Her other HBO work includes a trilogy looking at the effects of global economic forces on working people. It began with Schmatta: Rags to Riches to Rags, a film about what happened to manufacturing in America through the emblematic story of the Garment Center in Manhattan, then Hard Times: Lost on Long Island, which looked at the fallout of the 2008 recession on upper middle-income people, and finally Class Divide, which profiled hypergentrification in one NYC neighborhood as a microcosm of what was happening in major cities throughout the world. 

She was the Supervising Producer on Brick City, a five-hour docu-series on Newark, NJ, which premiered on the Sundance Channel. In 2007, she was the Supervising Producer on Mr. Untouchable, a film about heroin kingpin Nicky Barnes, which was theatrically released by Magnolia Films. In 2006, she was the Supervising Producer on Protocols of Zion, Levin’s personal look at 9/11, which aired on HBO/Cinemax and was theatrically released by ThinkFilm. 


Heir to an Execution, a film she produced about Julius and Ethel Rosenberg, was an official selection of the Sundance Film Festival and aired on HBO in 2004. In 2003, she produced Godfathers and Sons, a film on Chicago Blues for Martin Scorsese’s PBS series on Blues music. In the year 2000, she produced two PBS films, Speak Truth to Power, a special on human rights activists and Twilight Los Angeles, Anna Deavere Smith’s performance film on the riots in South Central. For The Execution Machine, which also aired on HBO, she was able to secure unprecedented access to Death Row in Texas.

She was the Supervising Producer for the critically acclaimed Discovery Channel series, CIA: America’s Secret Warriors. Her other HBO films include Mob Stories, Gang War: Bangin’ in Little Rock and its ten year follow-up Back in the Hood, Prisoners of the War on Drugs, Gladiator Days, and Baltimore Rising. For Bill Moyers she produced The Home Front, The Politics of Addiction, Oklahoma City: One Year Later, and three parts of his series, What Can We Do About Youth Violence?

In addition to producing and directing, she shoots stylized film and video with small format cameras.

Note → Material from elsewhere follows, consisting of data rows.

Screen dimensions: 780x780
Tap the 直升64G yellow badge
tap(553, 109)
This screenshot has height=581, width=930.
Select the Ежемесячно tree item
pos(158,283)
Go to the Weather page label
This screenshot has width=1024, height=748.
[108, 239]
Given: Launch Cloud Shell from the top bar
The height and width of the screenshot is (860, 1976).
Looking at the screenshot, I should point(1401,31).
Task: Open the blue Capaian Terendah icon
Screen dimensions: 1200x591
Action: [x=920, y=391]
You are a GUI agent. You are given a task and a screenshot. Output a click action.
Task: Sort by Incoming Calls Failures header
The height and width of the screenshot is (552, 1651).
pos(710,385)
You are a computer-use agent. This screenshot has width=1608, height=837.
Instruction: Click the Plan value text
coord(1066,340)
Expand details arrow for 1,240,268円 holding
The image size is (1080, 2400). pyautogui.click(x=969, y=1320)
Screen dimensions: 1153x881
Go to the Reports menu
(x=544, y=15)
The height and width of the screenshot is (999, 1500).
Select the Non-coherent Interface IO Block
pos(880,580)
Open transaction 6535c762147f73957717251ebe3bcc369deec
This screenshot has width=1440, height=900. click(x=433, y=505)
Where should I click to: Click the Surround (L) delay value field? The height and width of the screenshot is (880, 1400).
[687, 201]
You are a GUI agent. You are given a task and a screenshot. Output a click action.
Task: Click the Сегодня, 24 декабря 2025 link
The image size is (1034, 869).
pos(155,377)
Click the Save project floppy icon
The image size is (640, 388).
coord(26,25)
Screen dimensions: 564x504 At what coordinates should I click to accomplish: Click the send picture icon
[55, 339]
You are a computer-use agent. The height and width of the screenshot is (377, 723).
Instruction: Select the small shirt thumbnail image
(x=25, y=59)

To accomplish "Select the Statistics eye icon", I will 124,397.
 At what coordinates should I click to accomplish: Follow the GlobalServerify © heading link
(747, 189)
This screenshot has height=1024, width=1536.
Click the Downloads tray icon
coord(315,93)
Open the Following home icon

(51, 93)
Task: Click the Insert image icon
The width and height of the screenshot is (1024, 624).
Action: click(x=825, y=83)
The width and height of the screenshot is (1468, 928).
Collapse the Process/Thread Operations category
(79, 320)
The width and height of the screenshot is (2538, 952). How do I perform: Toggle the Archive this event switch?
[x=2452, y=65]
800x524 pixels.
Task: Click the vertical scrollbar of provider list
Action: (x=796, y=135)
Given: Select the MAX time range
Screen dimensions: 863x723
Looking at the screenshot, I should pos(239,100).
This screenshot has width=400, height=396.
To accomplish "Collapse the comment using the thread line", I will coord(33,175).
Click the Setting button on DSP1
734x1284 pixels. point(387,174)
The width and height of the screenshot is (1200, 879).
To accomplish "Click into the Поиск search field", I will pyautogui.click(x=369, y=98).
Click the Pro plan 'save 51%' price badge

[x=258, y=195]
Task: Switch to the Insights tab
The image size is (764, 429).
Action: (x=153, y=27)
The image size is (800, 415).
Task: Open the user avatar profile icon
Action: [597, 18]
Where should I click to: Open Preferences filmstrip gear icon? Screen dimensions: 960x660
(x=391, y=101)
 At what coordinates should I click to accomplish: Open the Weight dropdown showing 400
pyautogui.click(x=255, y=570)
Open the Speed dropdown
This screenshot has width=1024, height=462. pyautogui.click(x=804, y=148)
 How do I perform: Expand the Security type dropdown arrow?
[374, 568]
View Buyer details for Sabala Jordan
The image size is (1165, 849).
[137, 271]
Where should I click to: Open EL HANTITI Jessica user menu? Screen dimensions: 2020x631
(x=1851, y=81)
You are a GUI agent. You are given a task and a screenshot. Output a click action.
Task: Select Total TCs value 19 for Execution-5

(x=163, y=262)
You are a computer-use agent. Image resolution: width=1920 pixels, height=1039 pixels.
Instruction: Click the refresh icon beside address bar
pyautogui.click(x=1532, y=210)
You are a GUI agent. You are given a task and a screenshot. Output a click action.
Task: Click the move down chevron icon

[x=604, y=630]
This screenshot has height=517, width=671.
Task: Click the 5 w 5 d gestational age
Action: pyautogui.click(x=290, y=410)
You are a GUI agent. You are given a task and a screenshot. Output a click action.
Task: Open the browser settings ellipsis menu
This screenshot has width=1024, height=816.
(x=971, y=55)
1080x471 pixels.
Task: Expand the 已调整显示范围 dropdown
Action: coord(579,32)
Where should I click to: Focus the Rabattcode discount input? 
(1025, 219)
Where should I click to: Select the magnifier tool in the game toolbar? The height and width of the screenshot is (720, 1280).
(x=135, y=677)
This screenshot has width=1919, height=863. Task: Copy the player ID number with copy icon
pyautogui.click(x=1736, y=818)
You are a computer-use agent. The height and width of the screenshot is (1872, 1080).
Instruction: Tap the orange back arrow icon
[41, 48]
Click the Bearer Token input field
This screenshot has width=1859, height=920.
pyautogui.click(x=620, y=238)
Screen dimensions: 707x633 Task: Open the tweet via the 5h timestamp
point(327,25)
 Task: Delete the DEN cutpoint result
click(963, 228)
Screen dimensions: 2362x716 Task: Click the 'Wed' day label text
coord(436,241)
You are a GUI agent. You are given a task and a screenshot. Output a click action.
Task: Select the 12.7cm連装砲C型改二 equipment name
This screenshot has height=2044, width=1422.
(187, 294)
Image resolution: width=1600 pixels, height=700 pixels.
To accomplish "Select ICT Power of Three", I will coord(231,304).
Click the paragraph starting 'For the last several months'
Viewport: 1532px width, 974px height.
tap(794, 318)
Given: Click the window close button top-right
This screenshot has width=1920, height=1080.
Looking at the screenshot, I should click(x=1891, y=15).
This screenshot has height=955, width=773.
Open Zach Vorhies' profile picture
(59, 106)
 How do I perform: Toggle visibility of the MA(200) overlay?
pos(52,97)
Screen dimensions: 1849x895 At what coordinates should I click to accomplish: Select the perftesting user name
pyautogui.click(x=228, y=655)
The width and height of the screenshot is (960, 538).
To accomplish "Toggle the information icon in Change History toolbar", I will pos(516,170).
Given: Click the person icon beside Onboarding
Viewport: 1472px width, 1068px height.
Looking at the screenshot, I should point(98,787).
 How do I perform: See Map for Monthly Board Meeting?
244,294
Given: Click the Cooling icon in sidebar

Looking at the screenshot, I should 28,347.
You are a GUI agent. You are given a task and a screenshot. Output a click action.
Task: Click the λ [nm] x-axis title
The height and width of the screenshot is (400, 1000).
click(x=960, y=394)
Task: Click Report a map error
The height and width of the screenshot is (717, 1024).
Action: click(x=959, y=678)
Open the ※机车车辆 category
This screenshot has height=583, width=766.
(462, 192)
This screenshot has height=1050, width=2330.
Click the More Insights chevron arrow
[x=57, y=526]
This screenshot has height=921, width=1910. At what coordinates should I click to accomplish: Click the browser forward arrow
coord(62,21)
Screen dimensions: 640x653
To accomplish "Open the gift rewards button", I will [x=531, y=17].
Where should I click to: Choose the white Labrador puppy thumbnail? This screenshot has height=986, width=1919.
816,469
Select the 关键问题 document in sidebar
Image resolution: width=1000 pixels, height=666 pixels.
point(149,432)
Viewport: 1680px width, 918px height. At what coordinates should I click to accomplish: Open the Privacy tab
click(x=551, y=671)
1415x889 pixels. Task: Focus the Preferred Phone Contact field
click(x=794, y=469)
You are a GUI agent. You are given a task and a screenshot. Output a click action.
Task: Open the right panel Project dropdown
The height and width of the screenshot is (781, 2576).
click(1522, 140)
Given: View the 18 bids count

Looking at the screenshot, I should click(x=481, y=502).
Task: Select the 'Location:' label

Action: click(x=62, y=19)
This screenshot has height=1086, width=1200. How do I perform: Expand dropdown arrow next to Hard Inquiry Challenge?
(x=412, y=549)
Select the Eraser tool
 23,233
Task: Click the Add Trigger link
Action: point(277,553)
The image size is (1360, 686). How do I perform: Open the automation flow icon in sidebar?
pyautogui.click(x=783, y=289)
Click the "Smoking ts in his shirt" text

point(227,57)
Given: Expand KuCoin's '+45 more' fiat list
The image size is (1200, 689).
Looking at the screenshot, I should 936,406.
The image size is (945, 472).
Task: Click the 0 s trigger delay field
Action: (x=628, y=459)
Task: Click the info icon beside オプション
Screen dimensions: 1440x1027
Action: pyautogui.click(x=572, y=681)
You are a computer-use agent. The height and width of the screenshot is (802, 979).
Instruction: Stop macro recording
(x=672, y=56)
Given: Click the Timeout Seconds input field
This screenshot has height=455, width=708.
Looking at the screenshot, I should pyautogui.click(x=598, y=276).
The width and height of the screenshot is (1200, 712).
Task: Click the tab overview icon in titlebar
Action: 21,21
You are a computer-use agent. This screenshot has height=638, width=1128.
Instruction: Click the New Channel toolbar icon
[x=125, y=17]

She has captured some cinematic firsts, filming a gang drive-by shooting in Little Rock, Arkansas (HBO’s Gang War: Bangin’ in Little Rock) and inmates injecting drugs in prison (HBO’s Prisoners of the War on Drugs.) She was also the Associate Producer and additional shooter on the dramatic feature SLAM. In 1988, during the press restrictions in South Africa, she launched South Africa Now, a weekly half-hour news program which commissioned pieces from inside South Africa for broadcast on Public Television, CNN World Report and ITN.

She holds a master’s degree from the Graduate School of International and Public Affairs at Columbia University where she did a combined program with the School of Journalism.  Before that, she graduated cum laude from Barnard College with a B.A. in political science.